Saturday, February 13, 2010

Scribbles and Scrambles ~ Fresh Air Coming Soon




Looking to make a difference for a kid this summer? Click on the picture. Fresh Air Fund is seeking host families.

Thursday, February 11, 2010

Scribbles and Scrambles ~ Happy, Happy, Whipping



Sanguine is the next temperament I'm going to attempt to squeeze into a mere kitchen tool.

Sanguine is the party personality, the stay out late and sleep-in, pass the chips and dip temperament. Easily distracted, but oh-so-much fun. Short projects, tiny deadlines, things requiring direct, positive and to-the-point details, sanguines are your team cheerleaders.

So I've decided the kitchen whip is my best picture of sanguine.

Whips are used to froth, fill with air, fold and usually make some awesome party food. A meringue? You gotta whip it. Souffle? Ditto.

You aren't going to use the whip for comfort foods like stews and sauces or casseroles. You won't need a whip when preparing dinner or for grilling out. But, the whip brings color, sweetness and fun via sides and desserts. A party isn't a party without something fluffed or folded. Not essential to the basics or life and death issues, but essential for life as it is designed to be lived with colors, spices, scents, laughter and joy.

Raw data:

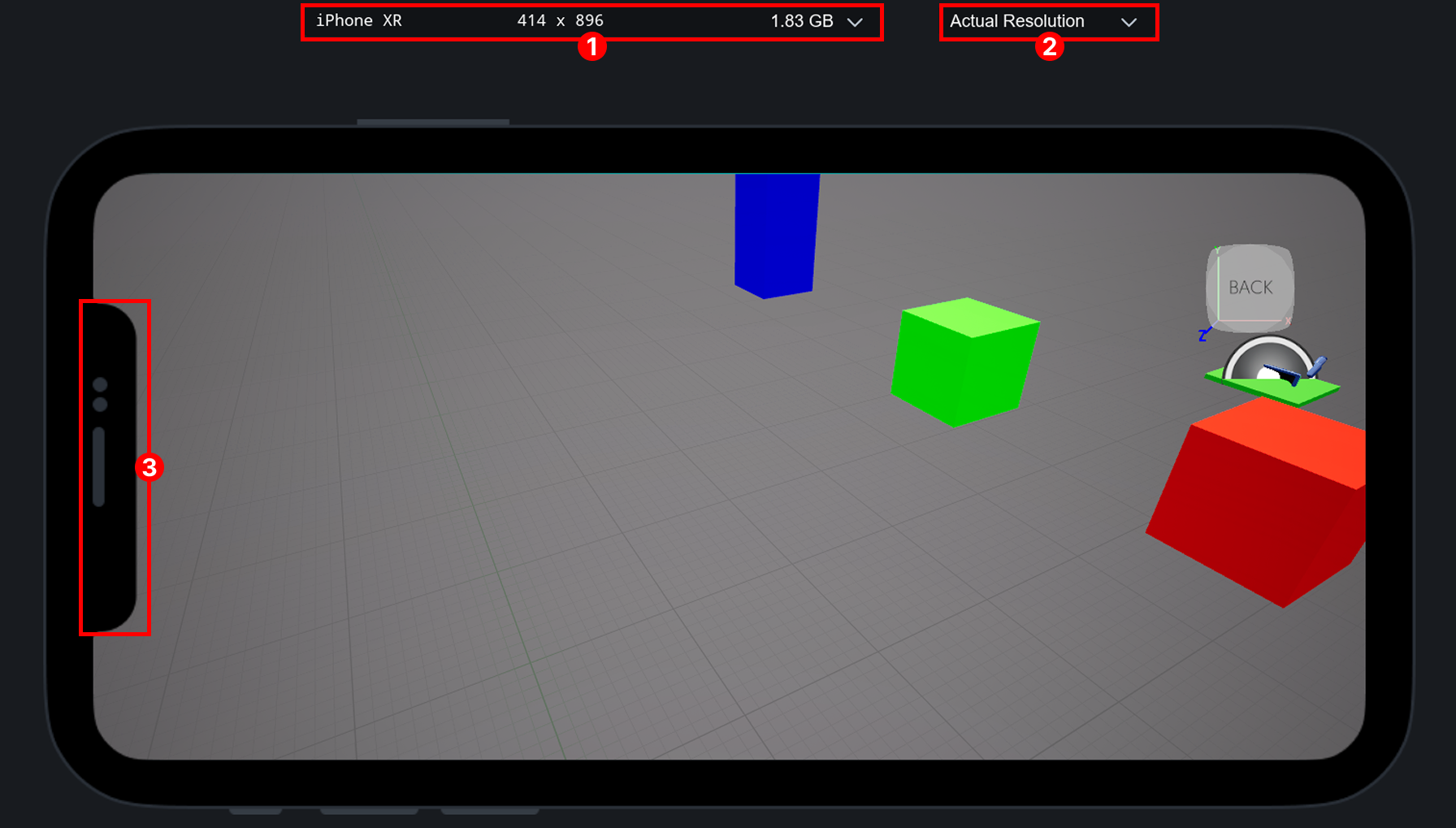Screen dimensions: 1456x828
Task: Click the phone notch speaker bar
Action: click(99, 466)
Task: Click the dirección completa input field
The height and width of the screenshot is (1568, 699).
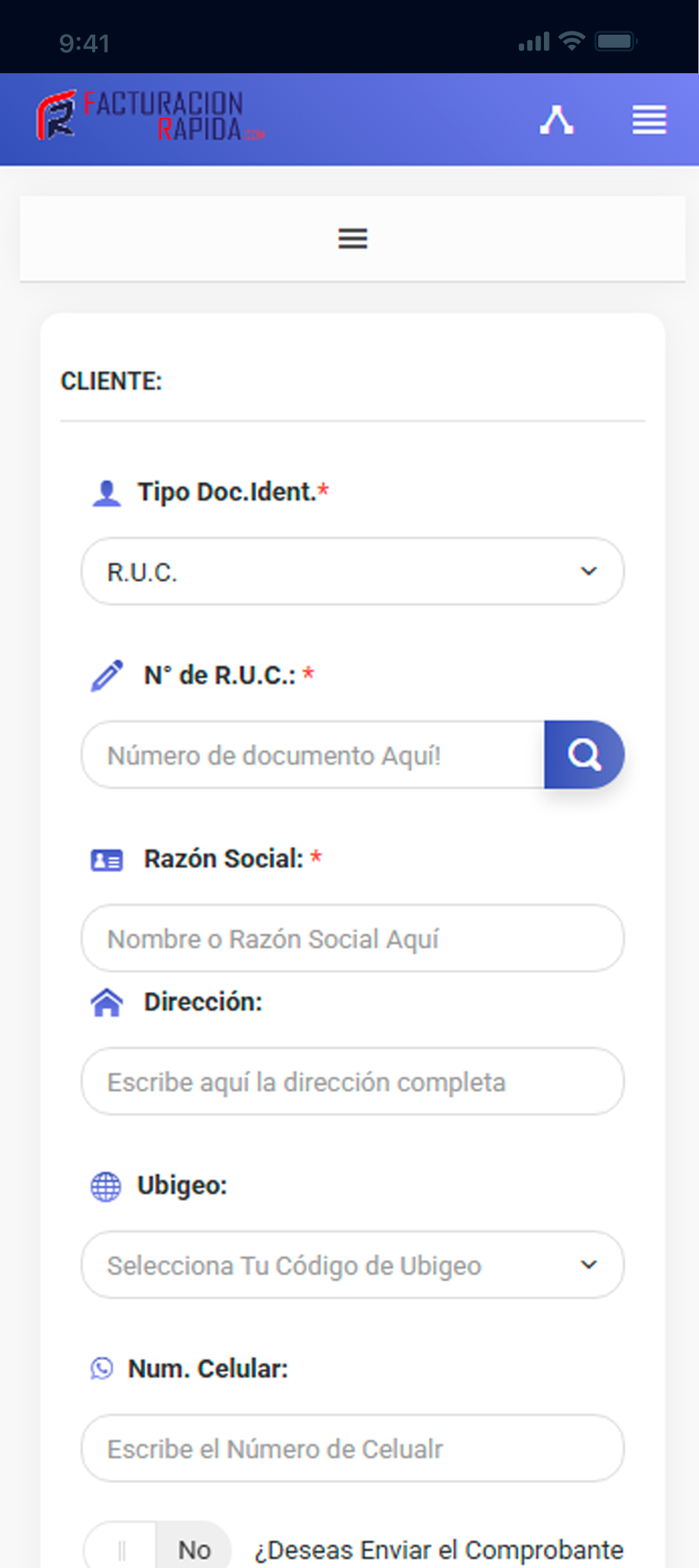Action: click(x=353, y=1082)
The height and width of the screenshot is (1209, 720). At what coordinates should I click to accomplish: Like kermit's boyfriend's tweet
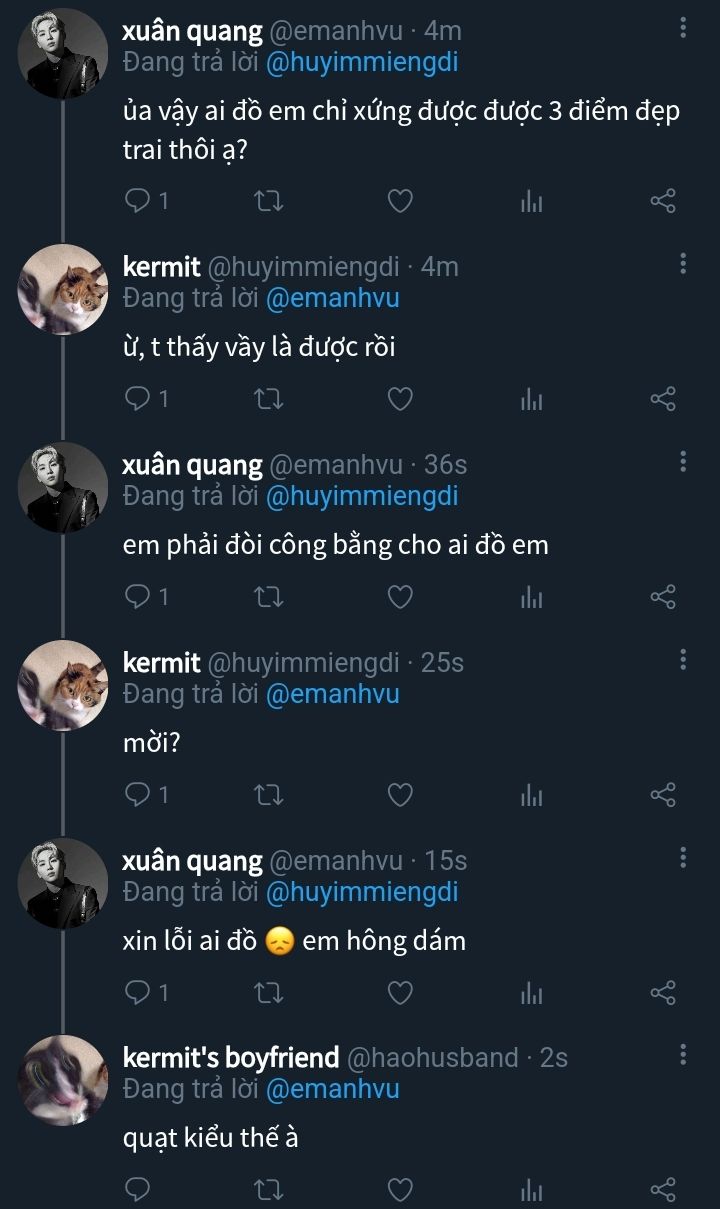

---

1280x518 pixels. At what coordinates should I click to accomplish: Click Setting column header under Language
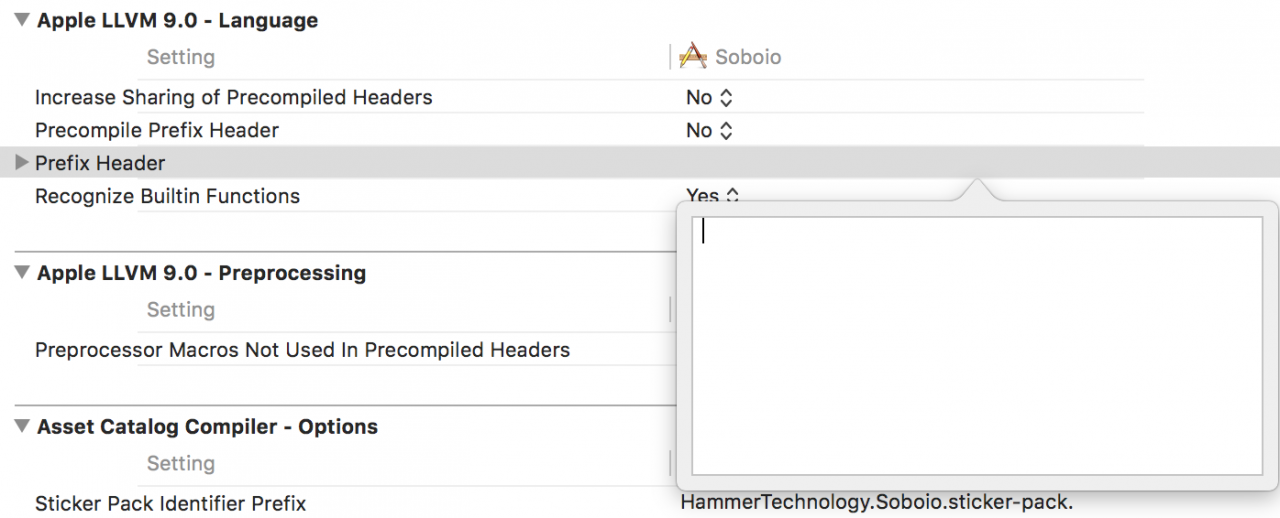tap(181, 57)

* * *

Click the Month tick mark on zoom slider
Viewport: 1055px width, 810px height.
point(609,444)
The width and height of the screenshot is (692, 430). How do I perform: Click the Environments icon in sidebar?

Task list:
1. Could you reproduce the Scribbles and Scrambles posts from "Sanguine is the party" up to and including "it. Souffle? Ditto."?
2. How would you sum up the Scribbles and Scrambles posts in two sentences?

Answers to the problems:
1.
Sanguine is the party personality, the stay out late and sleep-in, pass the chips and dip temperament. Easily distracted, but oh-so-much fun. Short projects, tiny deadlines, things requiring direct, positive and to-the-point details, sanguines are your team cheerleaders.

So I've decided the kitchen whip is my best picture of sanguine.

Whips are used to froth, fill with air, fold and usually make some awesome party food. A meringue? You gotta whip it. Souffle? Ditto.

2. A February 13, 2010 post says the Fresh Air Fund is seeking host families for the summer. A February 11 post likens the sanguine temperament, the party personality, to the kitchen whip, which isn't needed for basics like stews or grilling but brings color, sweetness and fun through sides and desserts.